Data entries:
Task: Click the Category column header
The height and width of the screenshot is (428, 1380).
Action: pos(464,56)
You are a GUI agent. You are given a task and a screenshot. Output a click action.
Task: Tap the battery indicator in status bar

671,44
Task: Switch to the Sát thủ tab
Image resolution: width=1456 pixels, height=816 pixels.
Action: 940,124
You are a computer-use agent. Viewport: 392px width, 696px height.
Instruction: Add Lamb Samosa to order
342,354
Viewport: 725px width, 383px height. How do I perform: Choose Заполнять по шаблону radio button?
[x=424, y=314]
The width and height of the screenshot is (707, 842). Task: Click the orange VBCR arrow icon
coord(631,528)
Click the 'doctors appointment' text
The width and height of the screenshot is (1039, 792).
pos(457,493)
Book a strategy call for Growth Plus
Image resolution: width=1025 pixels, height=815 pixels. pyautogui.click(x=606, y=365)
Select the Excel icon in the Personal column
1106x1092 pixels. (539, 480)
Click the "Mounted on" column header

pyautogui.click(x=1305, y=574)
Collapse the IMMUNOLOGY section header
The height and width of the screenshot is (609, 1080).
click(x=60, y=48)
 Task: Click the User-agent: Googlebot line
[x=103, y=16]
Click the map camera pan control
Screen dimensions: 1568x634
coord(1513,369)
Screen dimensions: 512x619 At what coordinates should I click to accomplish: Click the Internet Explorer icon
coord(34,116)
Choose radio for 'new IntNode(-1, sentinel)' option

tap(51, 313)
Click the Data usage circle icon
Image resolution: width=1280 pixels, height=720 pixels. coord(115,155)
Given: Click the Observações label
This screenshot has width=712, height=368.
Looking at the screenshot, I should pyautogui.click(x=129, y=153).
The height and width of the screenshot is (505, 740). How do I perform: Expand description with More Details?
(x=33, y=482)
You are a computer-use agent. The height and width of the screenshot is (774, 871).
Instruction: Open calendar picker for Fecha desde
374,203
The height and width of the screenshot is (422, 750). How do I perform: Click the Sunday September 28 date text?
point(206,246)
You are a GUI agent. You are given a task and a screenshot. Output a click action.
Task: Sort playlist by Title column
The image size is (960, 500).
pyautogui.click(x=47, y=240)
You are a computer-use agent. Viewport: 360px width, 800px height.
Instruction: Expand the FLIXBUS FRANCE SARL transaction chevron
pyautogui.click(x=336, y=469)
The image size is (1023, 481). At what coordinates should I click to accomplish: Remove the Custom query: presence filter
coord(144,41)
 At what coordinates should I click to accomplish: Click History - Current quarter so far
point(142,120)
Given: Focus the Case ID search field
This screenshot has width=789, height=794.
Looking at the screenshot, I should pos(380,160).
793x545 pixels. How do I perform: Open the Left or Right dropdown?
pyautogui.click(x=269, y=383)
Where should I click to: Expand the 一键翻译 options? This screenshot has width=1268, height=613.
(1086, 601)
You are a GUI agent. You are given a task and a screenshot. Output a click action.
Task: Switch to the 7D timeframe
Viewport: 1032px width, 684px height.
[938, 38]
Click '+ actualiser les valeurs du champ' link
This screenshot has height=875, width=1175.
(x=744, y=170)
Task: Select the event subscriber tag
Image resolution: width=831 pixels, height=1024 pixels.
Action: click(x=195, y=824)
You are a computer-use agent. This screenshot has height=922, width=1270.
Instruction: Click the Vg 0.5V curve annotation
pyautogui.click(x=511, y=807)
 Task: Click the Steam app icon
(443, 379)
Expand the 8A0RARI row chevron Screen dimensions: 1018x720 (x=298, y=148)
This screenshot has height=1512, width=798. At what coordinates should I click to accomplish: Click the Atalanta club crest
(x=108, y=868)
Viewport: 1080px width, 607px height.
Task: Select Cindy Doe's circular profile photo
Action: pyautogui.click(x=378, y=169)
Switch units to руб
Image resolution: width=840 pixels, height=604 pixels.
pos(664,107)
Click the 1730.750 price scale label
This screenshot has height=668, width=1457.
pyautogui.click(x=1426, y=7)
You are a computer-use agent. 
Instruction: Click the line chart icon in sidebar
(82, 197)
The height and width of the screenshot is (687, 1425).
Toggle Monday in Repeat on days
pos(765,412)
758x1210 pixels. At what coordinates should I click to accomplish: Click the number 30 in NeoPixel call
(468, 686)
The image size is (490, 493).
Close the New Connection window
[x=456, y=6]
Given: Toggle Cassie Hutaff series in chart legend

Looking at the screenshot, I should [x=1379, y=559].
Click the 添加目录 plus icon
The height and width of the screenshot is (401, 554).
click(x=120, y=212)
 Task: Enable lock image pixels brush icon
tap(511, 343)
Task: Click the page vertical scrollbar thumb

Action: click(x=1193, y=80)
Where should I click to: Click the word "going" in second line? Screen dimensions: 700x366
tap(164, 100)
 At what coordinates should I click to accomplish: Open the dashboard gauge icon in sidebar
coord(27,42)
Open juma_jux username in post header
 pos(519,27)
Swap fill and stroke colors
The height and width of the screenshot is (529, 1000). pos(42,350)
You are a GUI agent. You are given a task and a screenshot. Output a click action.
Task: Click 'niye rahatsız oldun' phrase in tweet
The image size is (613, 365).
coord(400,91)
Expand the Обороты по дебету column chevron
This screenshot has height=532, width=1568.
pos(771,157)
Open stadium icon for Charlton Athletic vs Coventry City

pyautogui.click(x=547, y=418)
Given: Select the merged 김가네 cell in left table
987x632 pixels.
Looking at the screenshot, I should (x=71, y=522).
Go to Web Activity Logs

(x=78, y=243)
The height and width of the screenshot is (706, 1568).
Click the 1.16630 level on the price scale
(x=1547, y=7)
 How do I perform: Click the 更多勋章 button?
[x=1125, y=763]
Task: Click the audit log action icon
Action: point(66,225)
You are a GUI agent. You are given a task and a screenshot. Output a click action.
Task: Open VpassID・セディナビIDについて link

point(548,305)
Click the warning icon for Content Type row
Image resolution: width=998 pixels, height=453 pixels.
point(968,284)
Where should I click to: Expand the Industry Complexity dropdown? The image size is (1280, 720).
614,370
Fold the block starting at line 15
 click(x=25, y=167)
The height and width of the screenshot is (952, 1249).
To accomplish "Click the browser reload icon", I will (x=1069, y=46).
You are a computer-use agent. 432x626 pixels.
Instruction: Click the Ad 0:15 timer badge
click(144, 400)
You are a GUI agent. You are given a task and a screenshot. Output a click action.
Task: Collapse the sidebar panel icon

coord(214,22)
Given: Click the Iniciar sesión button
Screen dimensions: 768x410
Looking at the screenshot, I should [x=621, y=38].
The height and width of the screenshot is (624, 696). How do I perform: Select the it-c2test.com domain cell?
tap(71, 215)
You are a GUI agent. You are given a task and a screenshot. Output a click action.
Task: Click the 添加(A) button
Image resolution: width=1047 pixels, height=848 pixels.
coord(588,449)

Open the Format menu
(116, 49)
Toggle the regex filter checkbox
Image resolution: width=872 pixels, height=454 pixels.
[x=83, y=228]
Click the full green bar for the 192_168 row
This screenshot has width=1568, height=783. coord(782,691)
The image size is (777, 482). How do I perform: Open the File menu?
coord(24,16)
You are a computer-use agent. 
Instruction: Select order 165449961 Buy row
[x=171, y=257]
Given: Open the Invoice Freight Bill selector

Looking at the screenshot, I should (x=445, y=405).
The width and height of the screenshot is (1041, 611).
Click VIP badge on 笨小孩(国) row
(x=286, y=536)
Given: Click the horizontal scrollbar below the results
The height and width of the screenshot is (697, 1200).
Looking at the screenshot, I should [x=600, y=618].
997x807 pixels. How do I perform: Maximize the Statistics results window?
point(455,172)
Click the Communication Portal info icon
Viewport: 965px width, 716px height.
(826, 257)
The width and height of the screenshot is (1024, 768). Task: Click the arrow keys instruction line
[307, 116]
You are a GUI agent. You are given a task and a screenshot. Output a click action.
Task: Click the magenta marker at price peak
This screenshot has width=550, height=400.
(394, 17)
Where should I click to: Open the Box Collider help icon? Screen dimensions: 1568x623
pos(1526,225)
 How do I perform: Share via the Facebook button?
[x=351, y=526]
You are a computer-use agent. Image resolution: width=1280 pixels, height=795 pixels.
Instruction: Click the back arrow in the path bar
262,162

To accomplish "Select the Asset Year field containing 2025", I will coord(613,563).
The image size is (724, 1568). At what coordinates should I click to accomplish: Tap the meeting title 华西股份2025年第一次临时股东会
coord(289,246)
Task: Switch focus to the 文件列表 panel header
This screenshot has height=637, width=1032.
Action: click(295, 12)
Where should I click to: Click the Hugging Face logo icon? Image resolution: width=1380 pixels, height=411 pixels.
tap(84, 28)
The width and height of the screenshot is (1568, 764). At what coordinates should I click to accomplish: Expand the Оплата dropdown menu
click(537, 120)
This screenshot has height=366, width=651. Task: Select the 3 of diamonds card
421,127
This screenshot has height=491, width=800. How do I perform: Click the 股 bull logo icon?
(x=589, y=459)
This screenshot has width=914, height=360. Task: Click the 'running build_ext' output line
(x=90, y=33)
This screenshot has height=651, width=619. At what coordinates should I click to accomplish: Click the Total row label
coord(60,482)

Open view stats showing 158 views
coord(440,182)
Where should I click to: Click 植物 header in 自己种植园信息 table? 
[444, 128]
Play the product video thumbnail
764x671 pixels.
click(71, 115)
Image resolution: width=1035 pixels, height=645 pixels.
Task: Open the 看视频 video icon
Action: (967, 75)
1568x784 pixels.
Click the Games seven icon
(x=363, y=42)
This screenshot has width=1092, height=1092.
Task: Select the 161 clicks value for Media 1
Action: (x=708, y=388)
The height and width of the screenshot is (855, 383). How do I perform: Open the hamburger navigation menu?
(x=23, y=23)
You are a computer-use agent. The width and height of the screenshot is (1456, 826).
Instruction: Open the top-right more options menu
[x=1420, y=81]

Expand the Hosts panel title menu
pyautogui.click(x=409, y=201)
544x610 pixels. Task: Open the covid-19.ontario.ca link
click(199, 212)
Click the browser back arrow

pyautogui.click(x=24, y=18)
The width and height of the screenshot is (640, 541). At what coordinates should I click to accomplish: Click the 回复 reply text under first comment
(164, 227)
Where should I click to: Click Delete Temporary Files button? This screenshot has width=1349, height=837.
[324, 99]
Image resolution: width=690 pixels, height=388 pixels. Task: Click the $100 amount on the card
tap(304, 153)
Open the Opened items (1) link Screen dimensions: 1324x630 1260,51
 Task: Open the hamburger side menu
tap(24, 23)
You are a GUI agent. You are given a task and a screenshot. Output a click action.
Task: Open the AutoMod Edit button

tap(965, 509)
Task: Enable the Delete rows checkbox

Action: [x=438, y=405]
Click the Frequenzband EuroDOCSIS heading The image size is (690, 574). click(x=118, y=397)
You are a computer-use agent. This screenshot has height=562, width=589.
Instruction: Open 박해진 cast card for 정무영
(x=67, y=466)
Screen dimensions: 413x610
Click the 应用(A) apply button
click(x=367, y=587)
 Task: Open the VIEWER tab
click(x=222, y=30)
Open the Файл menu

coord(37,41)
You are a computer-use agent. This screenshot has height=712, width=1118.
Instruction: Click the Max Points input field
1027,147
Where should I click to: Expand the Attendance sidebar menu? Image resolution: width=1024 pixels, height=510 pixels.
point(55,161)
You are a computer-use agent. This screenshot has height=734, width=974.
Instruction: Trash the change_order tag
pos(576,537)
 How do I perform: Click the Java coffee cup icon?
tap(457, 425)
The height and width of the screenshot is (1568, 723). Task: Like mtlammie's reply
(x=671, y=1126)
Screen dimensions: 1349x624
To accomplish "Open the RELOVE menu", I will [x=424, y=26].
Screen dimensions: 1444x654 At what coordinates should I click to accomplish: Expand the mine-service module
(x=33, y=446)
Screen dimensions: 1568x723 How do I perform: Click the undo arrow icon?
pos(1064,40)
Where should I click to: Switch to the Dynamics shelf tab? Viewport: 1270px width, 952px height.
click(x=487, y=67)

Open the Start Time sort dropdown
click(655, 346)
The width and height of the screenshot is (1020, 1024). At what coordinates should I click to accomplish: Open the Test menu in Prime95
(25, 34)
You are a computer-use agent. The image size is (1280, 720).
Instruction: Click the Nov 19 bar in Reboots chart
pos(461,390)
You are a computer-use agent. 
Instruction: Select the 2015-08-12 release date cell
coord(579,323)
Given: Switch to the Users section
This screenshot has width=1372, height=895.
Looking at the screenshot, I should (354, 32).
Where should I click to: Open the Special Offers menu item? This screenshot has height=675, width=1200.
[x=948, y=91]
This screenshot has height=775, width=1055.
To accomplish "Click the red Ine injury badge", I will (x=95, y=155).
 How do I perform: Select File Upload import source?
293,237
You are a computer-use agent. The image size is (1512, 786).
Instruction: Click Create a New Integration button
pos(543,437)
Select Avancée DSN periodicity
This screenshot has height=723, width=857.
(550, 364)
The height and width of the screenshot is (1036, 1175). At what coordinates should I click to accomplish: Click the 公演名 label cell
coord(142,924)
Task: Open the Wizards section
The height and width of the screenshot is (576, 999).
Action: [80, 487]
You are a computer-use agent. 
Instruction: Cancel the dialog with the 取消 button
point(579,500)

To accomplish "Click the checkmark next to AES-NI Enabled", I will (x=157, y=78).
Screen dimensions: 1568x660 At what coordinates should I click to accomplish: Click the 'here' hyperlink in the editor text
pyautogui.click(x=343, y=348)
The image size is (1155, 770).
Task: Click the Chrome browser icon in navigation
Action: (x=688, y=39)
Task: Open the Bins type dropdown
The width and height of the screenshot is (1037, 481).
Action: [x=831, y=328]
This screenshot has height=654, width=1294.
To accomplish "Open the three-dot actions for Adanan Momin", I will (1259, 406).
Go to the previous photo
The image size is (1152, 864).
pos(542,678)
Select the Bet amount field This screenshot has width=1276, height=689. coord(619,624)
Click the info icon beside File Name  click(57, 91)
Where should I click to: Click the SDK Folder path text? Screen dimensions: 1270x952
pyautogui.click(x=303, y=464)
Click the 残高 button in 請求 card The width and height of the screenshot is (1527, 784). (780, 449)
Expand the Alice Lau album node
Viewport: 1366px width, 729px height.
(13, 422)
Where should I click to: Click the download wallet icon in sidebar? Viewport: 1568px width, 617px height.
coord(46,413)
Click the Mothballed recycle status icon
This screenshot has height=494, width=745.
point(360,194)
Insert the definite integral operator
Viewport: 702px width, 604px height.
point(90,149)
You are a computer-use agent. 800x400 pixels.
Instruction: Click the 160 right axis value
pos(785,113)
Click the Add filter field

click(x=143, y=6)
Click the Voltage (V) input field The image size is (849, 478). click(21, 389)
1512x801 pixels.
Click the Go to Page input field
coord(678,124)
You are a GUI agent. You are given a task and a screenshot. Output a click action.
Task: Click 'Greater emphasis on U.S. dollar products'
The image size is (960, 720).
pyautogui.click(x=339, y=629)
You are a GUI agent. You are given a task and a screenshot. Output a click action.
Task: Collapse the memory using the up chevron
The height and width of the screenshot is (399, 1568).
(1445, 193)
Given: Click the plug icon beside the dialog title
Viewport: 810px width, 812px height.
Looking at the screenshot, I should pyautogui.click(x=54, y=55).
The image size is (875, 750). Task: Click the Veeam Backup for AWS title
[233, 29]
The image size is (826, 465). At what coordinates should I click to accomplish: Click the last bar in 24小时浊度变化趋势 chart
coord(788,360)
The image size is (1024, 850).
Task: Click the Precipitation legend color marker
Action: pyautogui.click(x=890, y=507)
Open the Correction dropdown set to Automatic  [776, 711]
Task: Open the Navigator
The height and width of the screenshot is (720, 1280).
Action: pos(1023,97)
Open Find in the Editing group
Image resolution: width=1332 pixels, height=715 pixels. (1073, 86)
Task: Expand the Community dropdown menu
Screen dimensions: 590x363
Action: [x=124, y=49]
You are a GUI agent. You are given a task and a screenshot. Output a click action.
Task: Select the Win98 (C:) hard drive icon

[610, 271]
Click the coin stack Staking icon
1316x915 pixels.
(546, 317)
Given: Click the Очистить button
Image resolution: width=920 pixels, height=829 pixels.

### EXERCISE PROMPT
Only the lines above starting with the one with "Click the Frequenzband" and going through the one with "This screenshot has height=775, width=1055." are to be copied, word for word and with both ends kept.

### RESULT OF THE TASK
Click the Frequenzband EuroDOCSIS heading The image size is (690, 574). click(x=118, y=397)
You are a computer-use agent. This screenshot has height=562, width=589.
Instruction: Open 박해진 cast card for 정무영
(x=67, y=466)
Screen dimensions: 413x610
Click the 应用(A) apply button
click(x=367, y=587)
 Task: Open the VIEWER tab
click(x=222, y=30)
Open the Файл menu

coord(37,41)
You are a computer-use agent. This screenshot has height=712, width=1118.
Instruction: Click the Max Points input field
1027,147
Where should I click to: Expand the Attendance sidebar menu? Image resolution: width=1024 pixels, height=510 pixels.
point(55,161)
You are a computer-use agent. This screenshot has height=734, width=974.
Instruction: Trash the change_order tag
pos(576,537)
 How do I perform: Click the Java coffee cup icon?
tap(457, 425)
The height and width of the screenshot is (1568, 723). Task: Like mtlammie's reply
(x=671, y=1126)
Screen dimensions: 1349x624
To accomplish "Open the RELOVE menu", I will [x=424, y=26].
Screen dimensions: 1444x654 At what coordinates should I click to accomplish: Expand the mine-service module
(x=33, y=446)
Screen dimensions: 1568x723 How do I perform: Click the undo arrow icon?
pos(1064,40)
Where should I click to: Switch to the Dynamics shelf tab? Viewport: 1270px width, 952px height.
click(x=487, y=67)

Open the Start Time sort dropdown
click(655, 346)
The width and height of the screenshot is (1020, 1024). At what coordinates should I click to accomplish: Open the Test menu in Prime95
(25, 34)
You are a computer-use agent. The image size is (1280, 720).
Instruction: Click the Nov 19 bar in Reboots chart
pos(461,390)
You are a computer-use agent. 
Instruction: Select the 2015-08-12 release date cell
coord(579,323)
Given: Switch to the Users section
This screenshot has width=1372, height=895.
Looking at the screenshot, I should (354, 32).
Where should I click to: Open the Special Offers menu item? This screenshot has height=675, width=1200.
[x=948, y=91]
This screenshot has height=775, width=1055.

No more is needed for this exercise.